*Information given*
○ ○ ○ ○ ○ ○ ○
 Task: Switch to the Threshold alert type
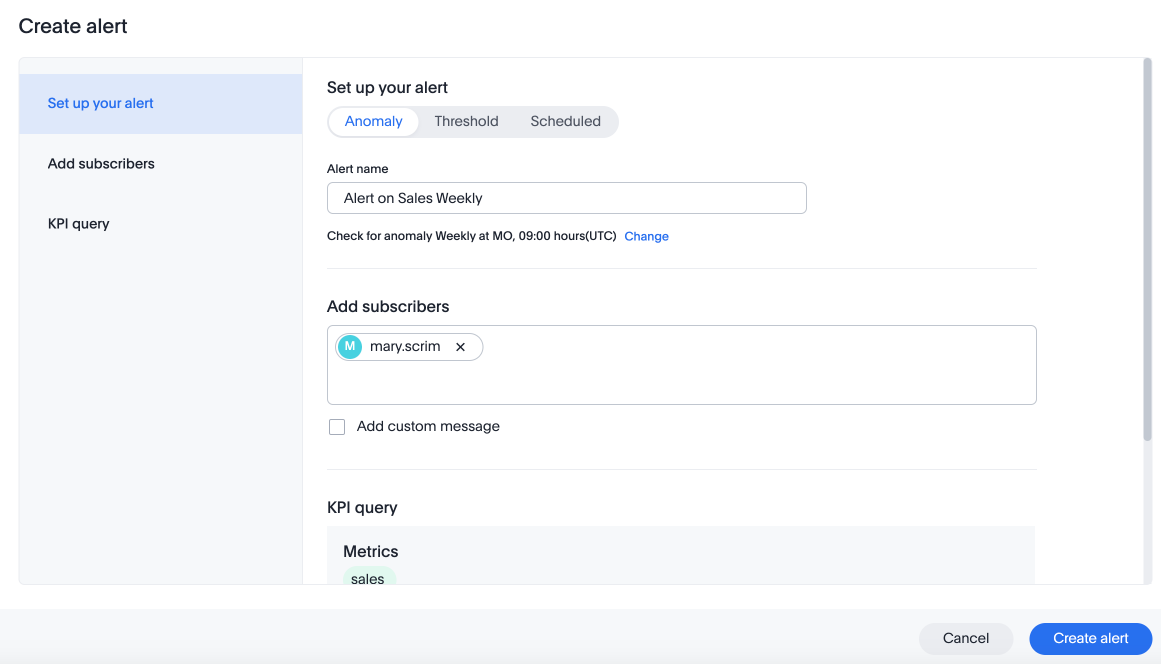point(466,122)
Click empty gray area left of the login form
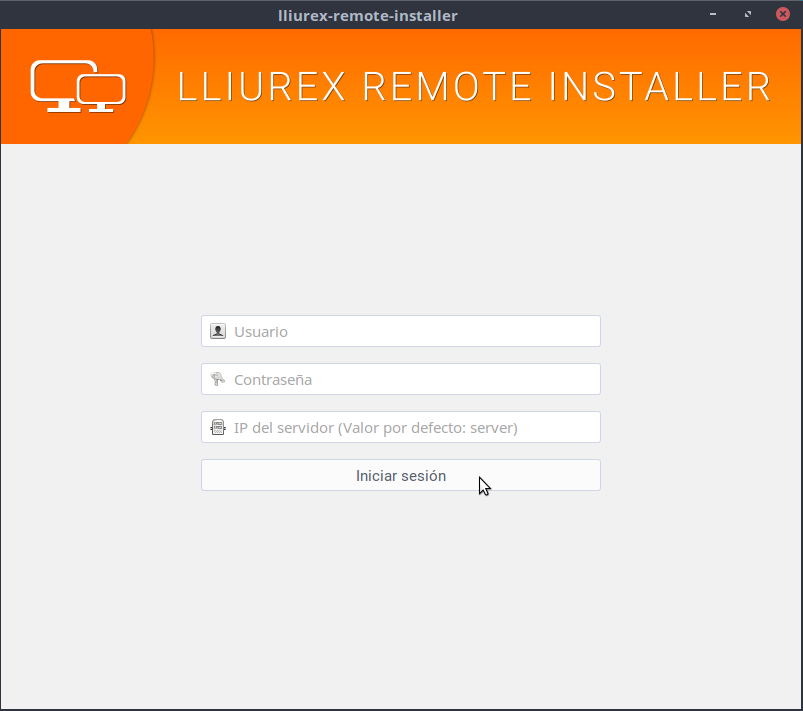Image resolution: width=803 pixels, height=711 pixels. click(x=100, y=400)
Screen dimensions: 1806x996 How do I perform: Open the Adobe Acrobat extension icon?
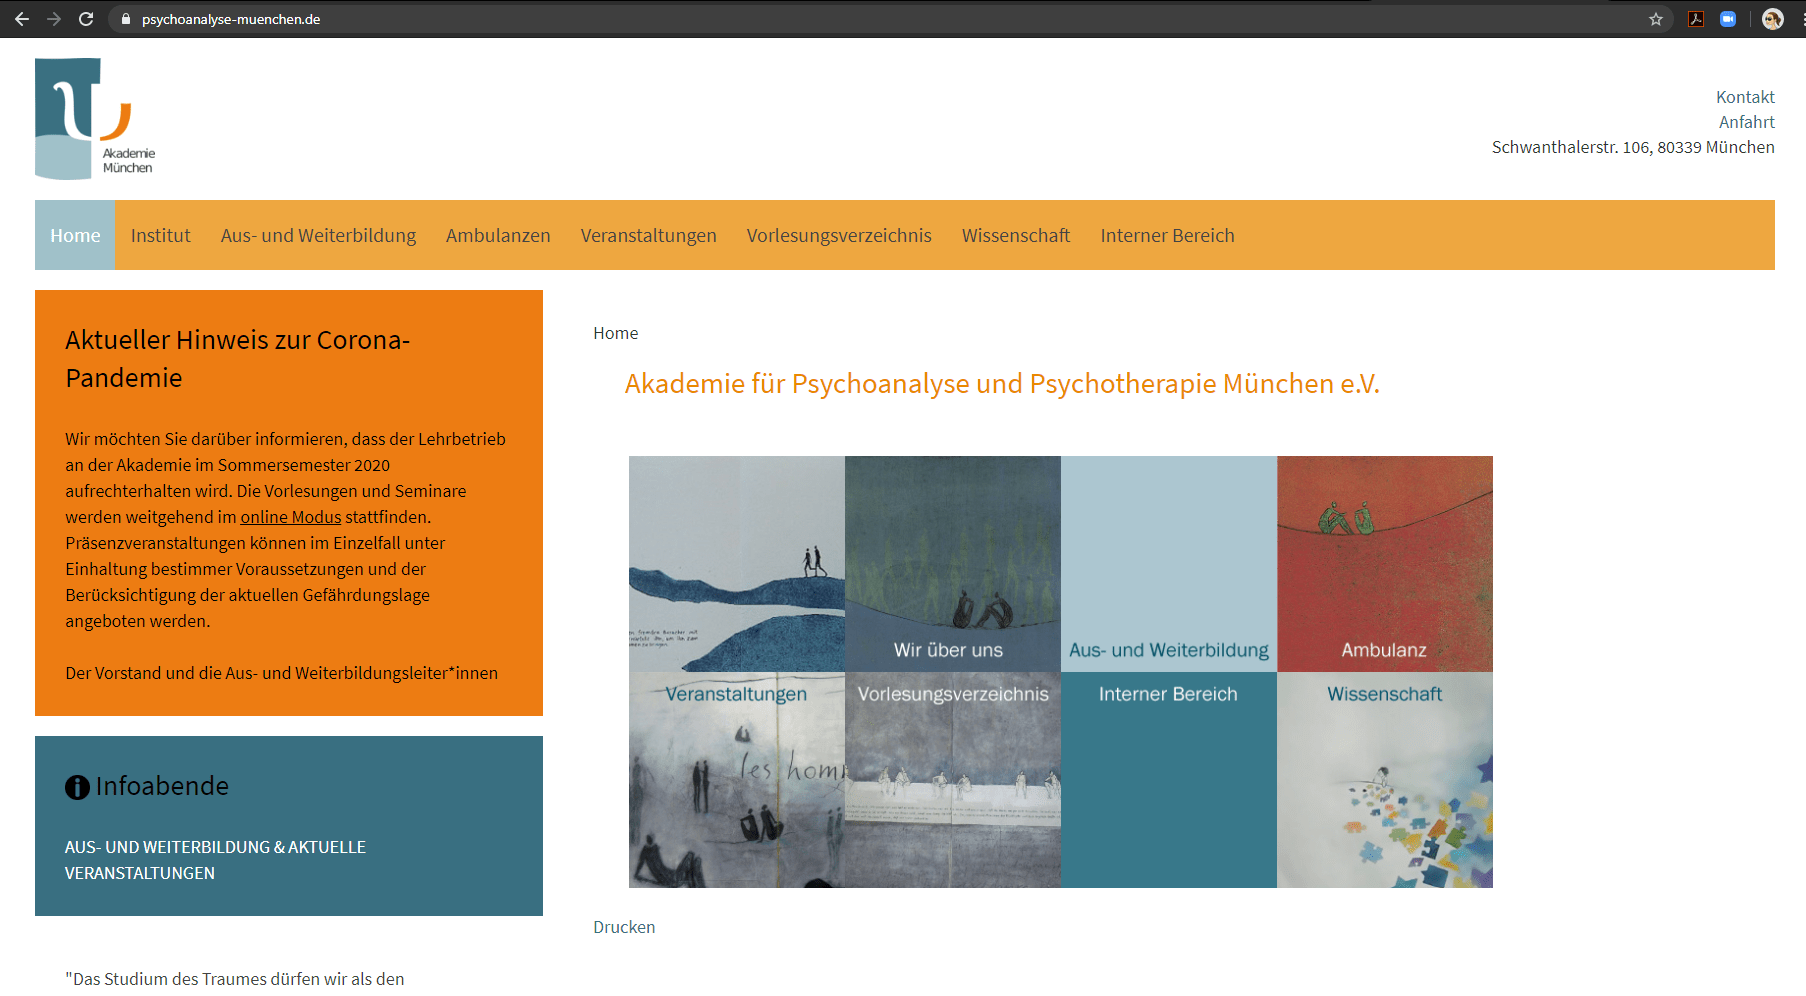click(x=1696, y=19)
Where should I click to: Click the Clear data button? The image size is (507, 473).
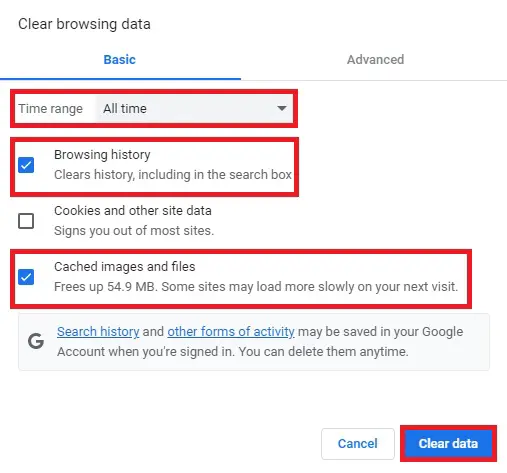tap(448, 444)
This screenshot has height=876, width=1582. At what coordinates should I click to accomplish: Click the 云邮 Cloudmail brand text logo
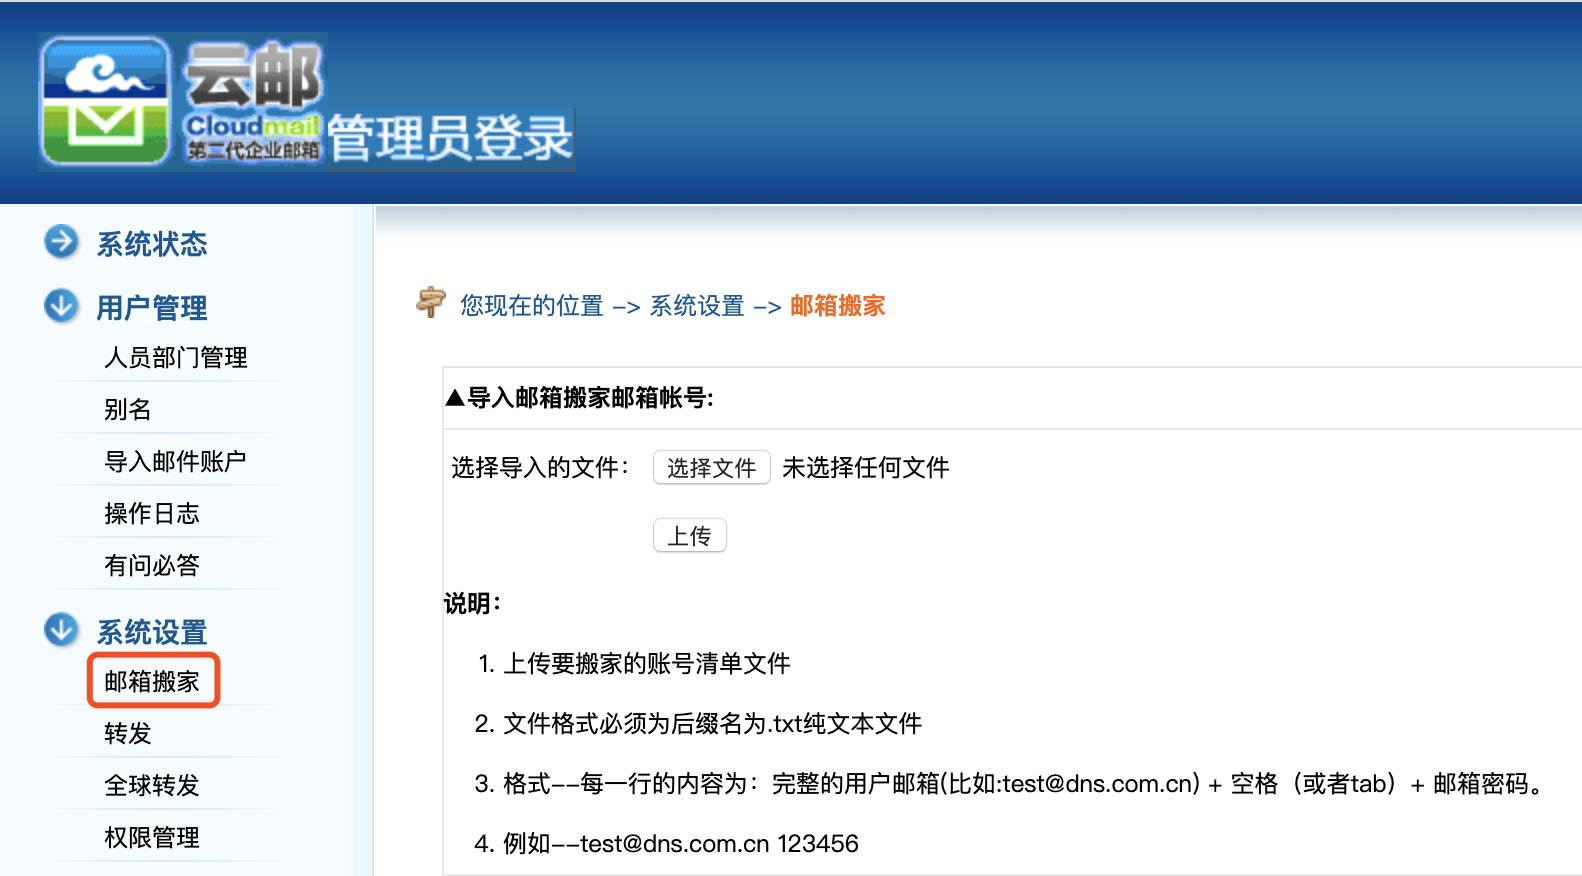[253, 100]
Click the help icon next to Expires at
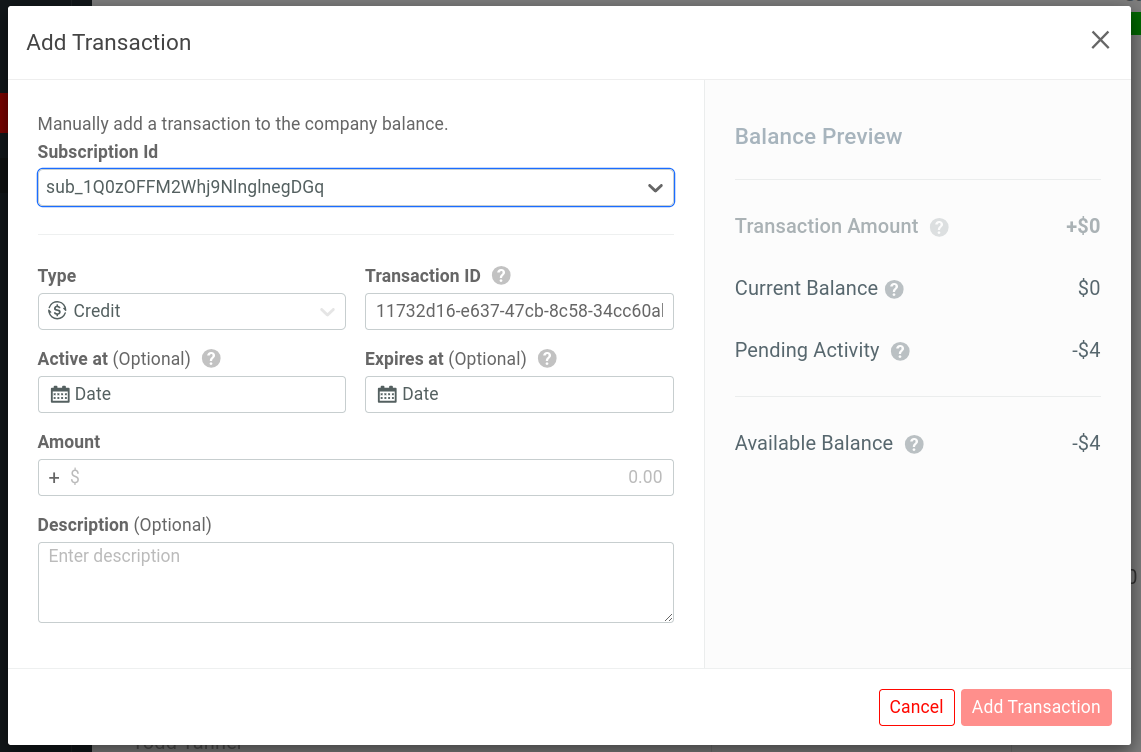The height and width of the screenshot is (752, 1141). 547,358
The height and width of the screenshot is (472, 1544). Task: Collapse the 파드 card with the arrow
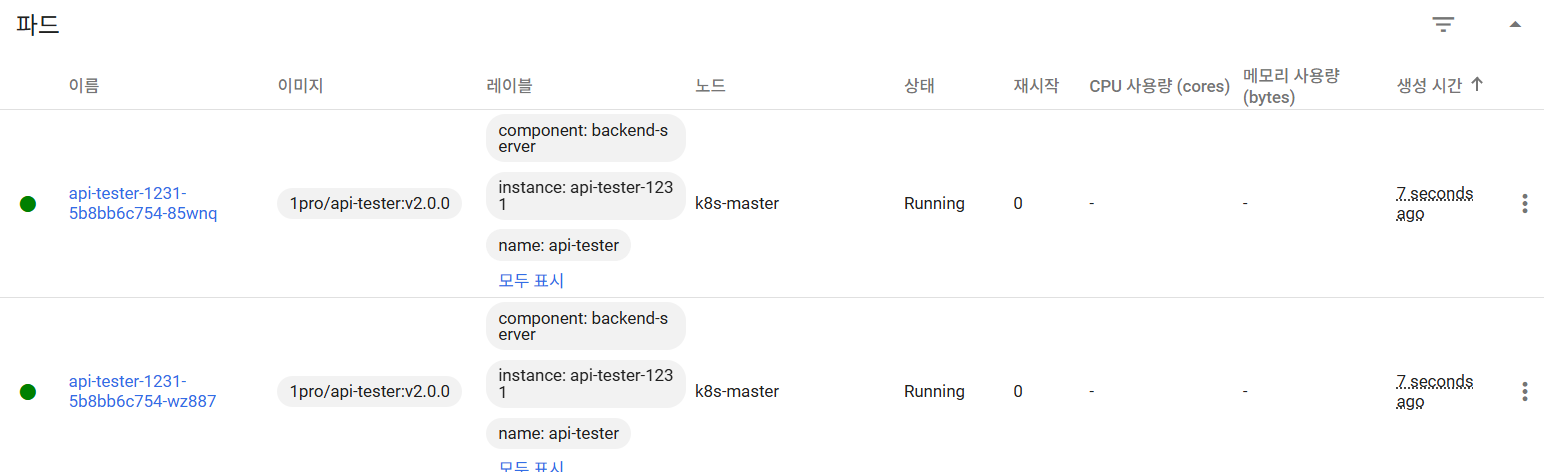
○ ○ ○ ○ ○ ○ ○
*What to produce*
Exclude the pictures, then write out every record exactly as it stands.

*Answer area*
 Task: Switch to the Threshold alert type
point(466,122)
Click empty gray area left of the login form
Image resolution: width=803 pixels, height=711 pixels. click(x=100, y=400)
Screen dimensions: 1806x996 How do I perform: Open the Adobe Acrobat extension icon?
click(x=1696, y=19)
Where should I click to: Click the Clear data button? The image size is (507, 473).
tap(448, 444)
This screenshot has height=876, width=1582. At what coordinates should I click to accomplish: Click the 云邮 Cloudmail brand text logo
[253, 100]
Click the help icon next to Expires at
The height and width of the screenshot is (752, 1141). 547,358
The height and width of the screenshot is (472, 1544). Task: Collapse the 파드 card with the arrow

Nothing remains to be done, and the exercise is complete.